We obtain the minimax rate for a mean location model with a bounded star-shaped set $K \subseteq \mathbb{R}^n$ constraint on the mean, in an adversarially corrupted data setting with Gaussian noise. We assume an unknown fraction $\epsilon<1/2-\kappa$ for some fixed $\kappa\in(0,1/2]$ of the $N$ observations are arbitrarily corrupted. We obtain a minimax risk up to proportionality constants under the squared $\ell_2$ loss of $\max(\eta^{*2},\sigma^2\epsilon^2)\wedge d^2$ with \begin{align*} \eta^* = \sup \bigg\{\eta : \frac{N\eta^2}{\sigma^2} \leq \log M^{\operatorname{loc}}(\eta,c)\bigg\}, \end{align*} where $\log M^{\operatorname{loc}}(\eta,c)$ denotes the local entropy of the set $K$, $d$ is the diameter of $K$, $\sigma^2$ is the variance, and $c$ is some sufficiently large absolute constant.
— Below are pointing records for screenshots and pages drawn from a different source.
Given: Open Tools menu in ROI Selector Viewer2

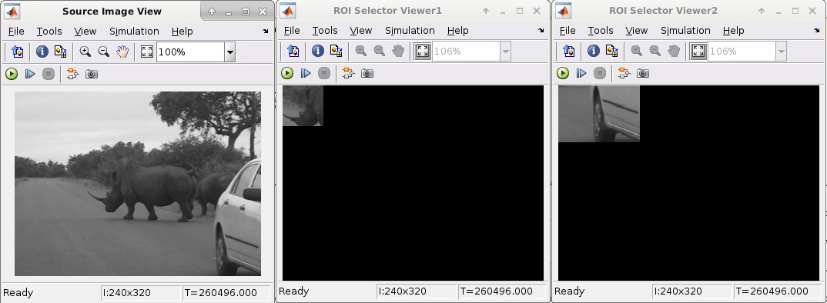Looking at the screenshot, I should (601, 31).
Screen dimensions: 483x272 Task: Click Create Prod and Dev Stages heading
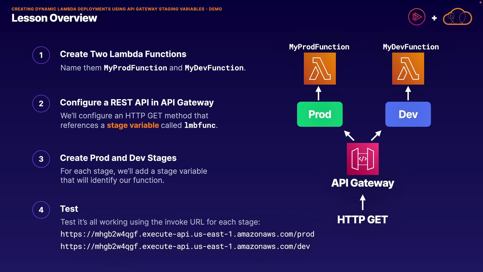click(x=118, y=158)
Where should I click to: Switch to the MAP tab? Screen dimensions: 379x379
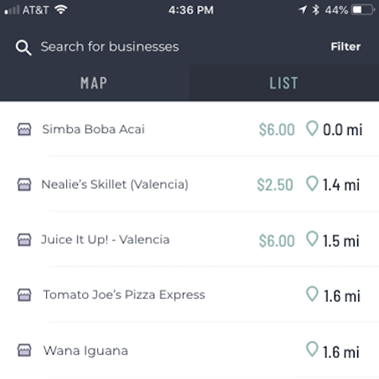[x=94, y=83]
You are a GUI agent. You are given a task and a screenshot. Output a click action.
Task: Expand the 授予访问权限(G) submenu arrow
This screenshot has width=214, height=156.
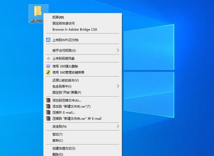click(x=118, y=50)
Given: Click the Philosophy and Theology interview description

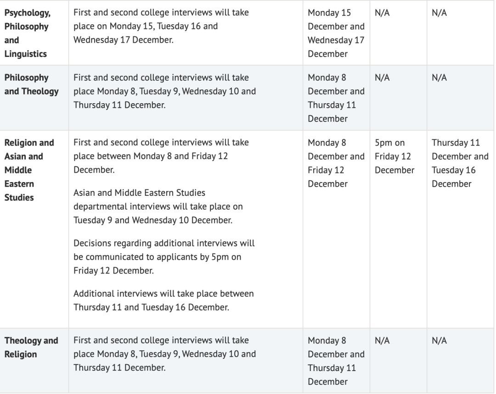Looking at the screenshot, I should point(164,91).
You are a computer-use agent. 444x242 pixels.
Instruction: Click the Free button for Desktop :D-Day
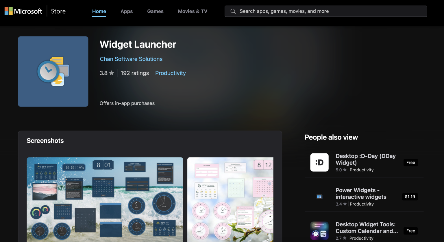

A variant of our algorithm achieves the same rate for settings with known or symmetric sub-Gaussian noise, with a smaller breakdown point, still of constant order. We further study the case of unknown sub-Gaussian noise and show that the rate is slightly slower: $\max(\eta^{*2},\sigma^2\epsilon^2\log(1/\epsilon))\wedge d^2$. We generalize our results to the case when $K$ is star-shaped but unbounded.
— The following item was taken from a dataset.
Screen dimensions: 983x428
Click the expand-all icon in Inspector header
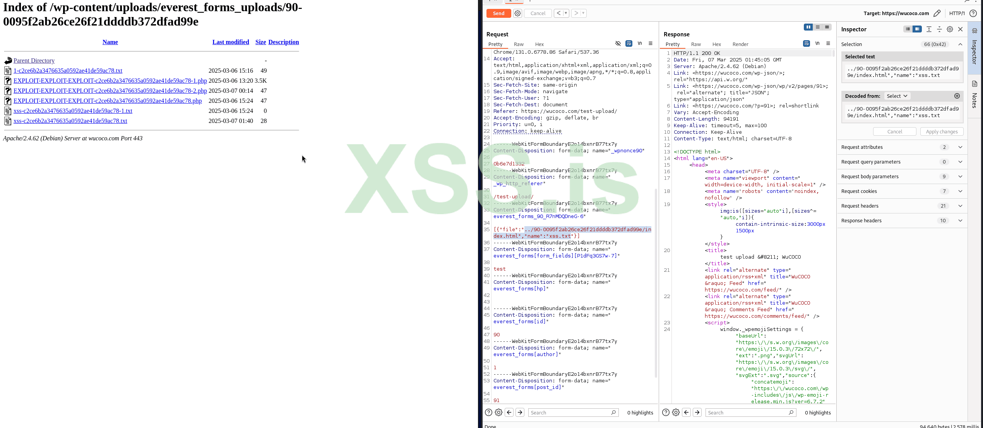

翻译：我们在高斯噪声的对抗性污染数据设置中，针对均值受限于有界星形集$K \subseteq \mathbb{R}^n$的均值位置模型，获得了极小极大速率。假设$N$个观测值中有一个未知比例$\epsilon<1/2-\kappa$（其中$\kappa\in(0,1/2]$为固定常数）被任意污染。在平方$\ell_2$损失下，我们得到了与$\max(\eta^{*2},\sigma^2\epsilon^2)\wedge d^2$成比例的极小极大风险，其中\begin{align*} \eta^* = \sup \bigg\{\eta : \frac{N\eta^2}{\sigma^2} \leq \log M^{\operatorname{loc}}(\eta,c)\bigg\}, \end{align*}这里$\log M^{\operatorname{loc}}(\eta,c)$表示集合$K$的局部熵，$d$是$K$的直径，$\sigma^2$是方差，$c$是某个足够大的绝对常数。我们算法的一个变体在已知或对称的次高斯噪声设置中实现了相同的速率，但具有更小的崩溃点（仍为常数阶）。我们进一步研究了未知次高斯噪声的情况，并证明其速率稍慢：$\max(\eta^{*2},\sigma^2\epsilon^2\log(1/\epsilon))\wedge d^2$。我们将结果推广到$K$为星形但无界的情形。